Sementara, bergeser sedikit ke Utara, ruang tunggu calon penumpang KA tidak tampak penuh. Barulah ketika petugas memanggil untuk masuk ke peron, antrean terlihat memanjang.
Protokol kesehatan terlihat diterapkan dengan cukup baik. Kursi untuk empat orang hanya bisa diduduki dua orang masing-masing di ujungnya. Kemudian, petugas keamanan stasiun terus berkeliling dan mengingatkan penumpang yang maskernya turun atau dilepas. Tempat berdiri mengantre dibuat memanjang lebih dari 20 meter dengan jarak antrean satu meter.

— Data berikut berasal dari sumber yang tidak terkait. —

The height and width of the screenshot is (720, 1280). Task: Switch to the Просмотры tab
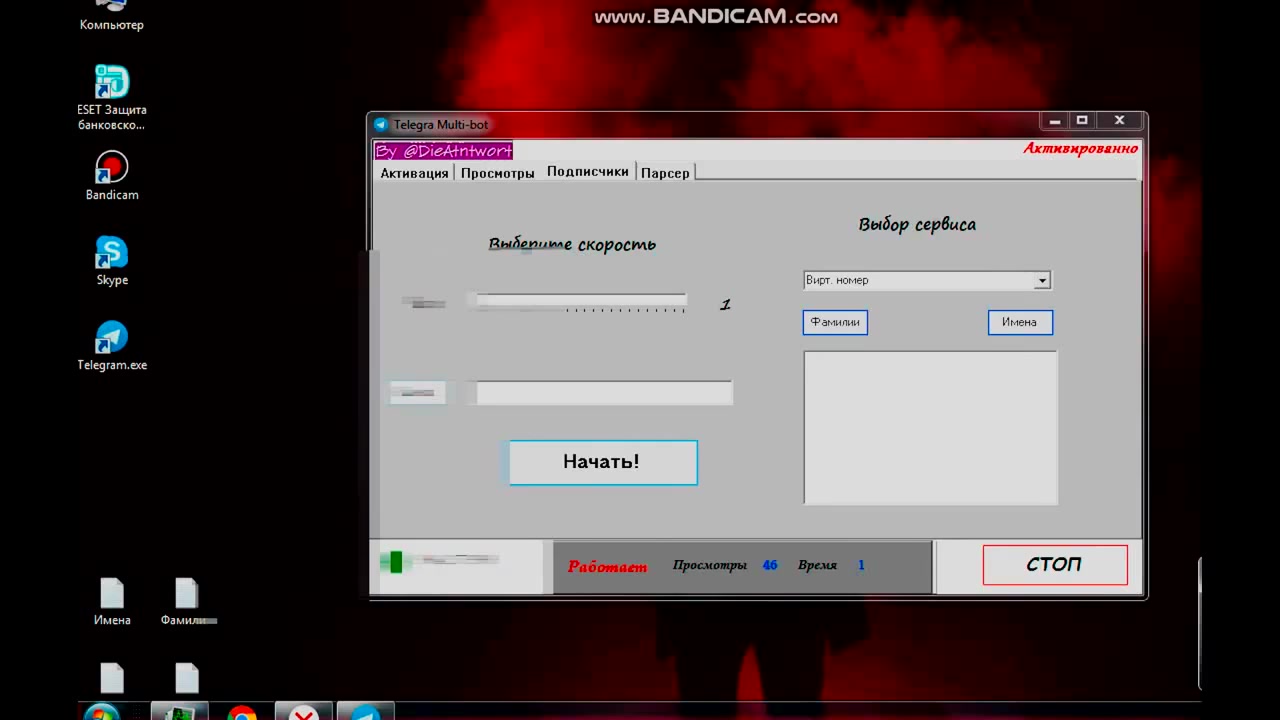coord(497,173)
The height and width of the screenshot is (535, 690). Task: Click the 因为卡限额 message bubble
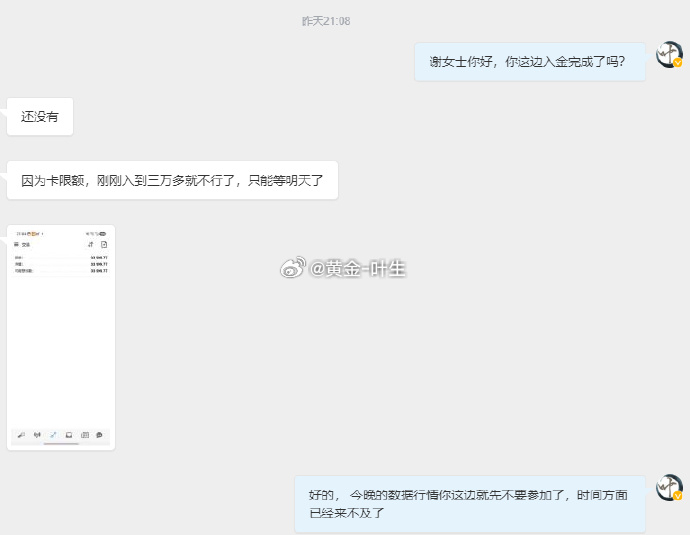click(172, 180)
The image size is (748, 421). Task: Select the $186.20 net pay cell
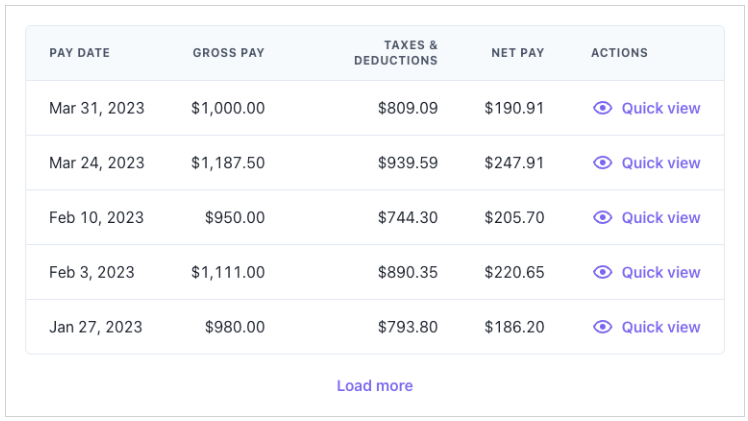tap(514, 327)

Direktur Utama PT KAI Didiek Hartantyo dalam temu media posko Angkutan Natal dan Tahun Baru (Nataru) kemarin (18/12) mengatakan bahwa KAI belum memberlakukan syarat rapid test antigen. Ini sesiai dengan peraturan yang dikeluarkan oleh Kementrian Perhubungan. "Kami masih menunggu arahan dari Bapak Menteri Perhubungan," ucapnya.
Penerapan aturan baru ini belum efektif menurut legislatif. Anggota DPR dari Fraksi Demokrat Irwan menyebutkan bahwa penerapan ini tidak menunjukkan peningkatan yang siginifkan dalam upaya pemerintah menekan angka persebaran virus. Irwan menilai bahwa kondisi ini menegaskan pemerintah lamban dan tidak belajar dari pengalaman pandemi yang sudah berbulan-bulan ini. "Sudah hampir setahun Covid-19 melanda tapi tidak ada evaluasi dan aksi yang revolusioner," tegasnya kemarin.
Sejatinya, Irwan mengapresiasi keputusan pemerintah untuk mewajibkan rapid test antigen sebagai prasyarat perjalanan ke luar daerah. Apalagi dalam menghadapi Nataru. Tetapi pemerintah belum mengantisipasi dampaknya dan justru timbul kegaduhan pasca pengumuman kebijakan tersebut. Di samping itu, standar pelayanan juga dianggap belum siap.
"Standar pelayanan tidak diikuti di titik-titik keberangkatan transportasi. Jumlah petugas tetap, sosialisasi minim sehingga gagal falam mengantisipasi masalah pasca kebijakan keluar, dan ini terus berulang," lanjut Irwan.
Tidak heran jika kemudian penerapan di lapangan belum tegas. Kewajiban untuk menggunakan rapid test antigen belum berlaku 100 persen dan belum ada sanksi tegas juga untuk masyarakat yang tidak memenuhi syarat tersebut.
"Itu sama saja membuat masalah baru dan potensi klaster baru. Jatuhnya kebijakan ini sia-sia," pungkasnya.